A great tribute to revolutionary journalist Shyamji Krishna Varma

News, Nation

Shyamji Krishna Varma was born on 4 October 1857 in Mandvi, Kutch in Gujrat. 

Shyamji Krishna Varma was an Indian revolutionary fighter, lawyer and journalist who founded the Indian Home Rule Society, India House and The Indian Sociologist in London. 

Krishna Varma was a noted scholar in Sanskrit and other Indian languages. He became the first non-Brahmin to receive the prestigious title of Pandit by the Pandits of Kashi in 1877. He came to the attention of Monier Williams, an Oxford professor of Sanskrit who offered Shyamji a job as his assistant. 

He was disbarred from Inner Temple and removed from the membership list on 30 April 1909 for writing anti-British articles in The Indian Sociologist. His movements were closely watched by British Secret Services, so he decided to shift his headquarters to Paris, leaving India House in charge of Vir Savarkar. 
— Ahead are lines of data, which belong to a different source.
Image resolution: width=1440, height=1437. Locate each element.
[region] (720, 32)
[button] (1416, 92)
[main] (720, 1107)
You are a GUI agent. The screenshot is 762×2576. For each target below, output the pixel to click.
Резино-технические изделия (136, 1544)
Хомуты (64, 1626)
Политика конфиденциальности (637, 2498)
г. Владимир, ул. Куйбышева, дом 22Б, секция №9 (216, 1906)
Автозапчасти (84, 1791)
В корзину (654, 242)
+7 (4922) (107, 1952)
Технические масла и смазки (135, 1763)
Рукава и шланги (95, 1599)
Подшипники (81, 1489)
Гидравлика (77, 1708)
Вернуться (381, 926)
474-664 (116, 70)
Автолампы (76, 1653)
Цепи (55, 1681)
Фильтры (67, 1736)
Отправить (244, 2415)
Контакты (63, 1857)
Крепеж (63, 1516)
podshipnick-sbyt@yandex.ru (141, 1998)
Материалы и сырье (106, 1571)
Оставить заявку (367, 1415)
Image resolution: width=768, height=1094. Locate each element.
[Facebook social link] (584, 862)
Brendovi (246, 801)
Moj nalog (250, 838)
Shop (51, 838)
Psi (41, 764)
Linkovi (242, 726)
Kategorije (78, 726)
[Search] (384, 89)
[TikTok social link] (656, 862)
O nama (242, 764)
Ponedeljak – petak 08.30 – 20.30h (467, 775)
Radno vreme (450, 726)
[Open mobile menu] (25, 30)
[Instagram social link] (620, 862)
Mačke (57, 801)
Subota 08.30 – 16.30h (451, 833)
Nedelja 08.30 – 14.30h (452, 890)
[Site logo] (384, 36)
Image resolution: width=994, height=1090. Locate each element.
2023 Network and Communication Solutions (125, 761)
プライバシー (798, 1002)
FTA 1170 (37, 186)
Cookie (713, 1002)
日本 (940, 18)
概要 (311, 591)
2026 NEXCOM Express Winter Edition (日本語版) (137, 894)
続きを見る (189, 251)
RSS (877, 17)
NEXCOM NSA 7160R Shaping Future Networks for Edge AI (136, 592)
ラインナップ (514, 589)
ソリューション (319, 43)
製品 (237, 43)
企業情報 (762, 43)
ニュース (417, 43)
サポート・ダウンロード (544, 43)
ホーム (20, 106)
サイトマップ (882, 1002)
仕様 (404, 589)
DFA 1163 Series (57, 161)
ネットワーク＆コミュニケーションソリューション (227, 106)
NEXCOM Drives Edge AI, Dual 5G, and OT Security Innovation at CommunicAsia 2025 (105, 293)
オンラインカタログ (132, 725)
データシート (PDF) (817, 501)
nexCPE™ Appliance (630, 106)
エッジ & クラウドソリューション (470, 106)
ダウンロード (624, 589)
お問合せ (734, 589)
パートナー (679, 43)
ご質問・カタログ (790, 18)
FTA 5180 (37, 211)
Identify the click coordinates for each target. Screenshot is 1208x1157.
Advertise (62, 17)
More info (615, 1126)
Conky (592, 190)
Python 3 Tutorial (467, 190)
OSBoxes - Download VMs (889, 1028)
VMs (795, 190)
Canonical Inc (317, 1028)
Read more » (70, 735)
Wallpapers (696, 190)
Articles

Shyamji left Britain secretly before the government tried to arrest him. He published two more issues of Indian Sociologist in August and September 1922, before ill health prevented him continuing. 

He died in hospital on 30 March 1930 leaving his wife, Bhanumati Krishnavarma. News of his death was suppressed by the British government in India. 

Nevertheless, tributes were paid to him by Bhagat Singh and other inmates in Lahore Jail where they were undergoing a long-term drawn-out trial. 

Maratha, an English daily newspaper started by Bal Gangadhar Tilak paid tribute to him. 

Finally on 22 August 2003, the urns of ashes of Shyamji and his wife Bhanumati were handed over to then Chief Minister of Gujarat State Narendra Modi by the Ville de Genève and the Swiss government 55 years after Indian Independence.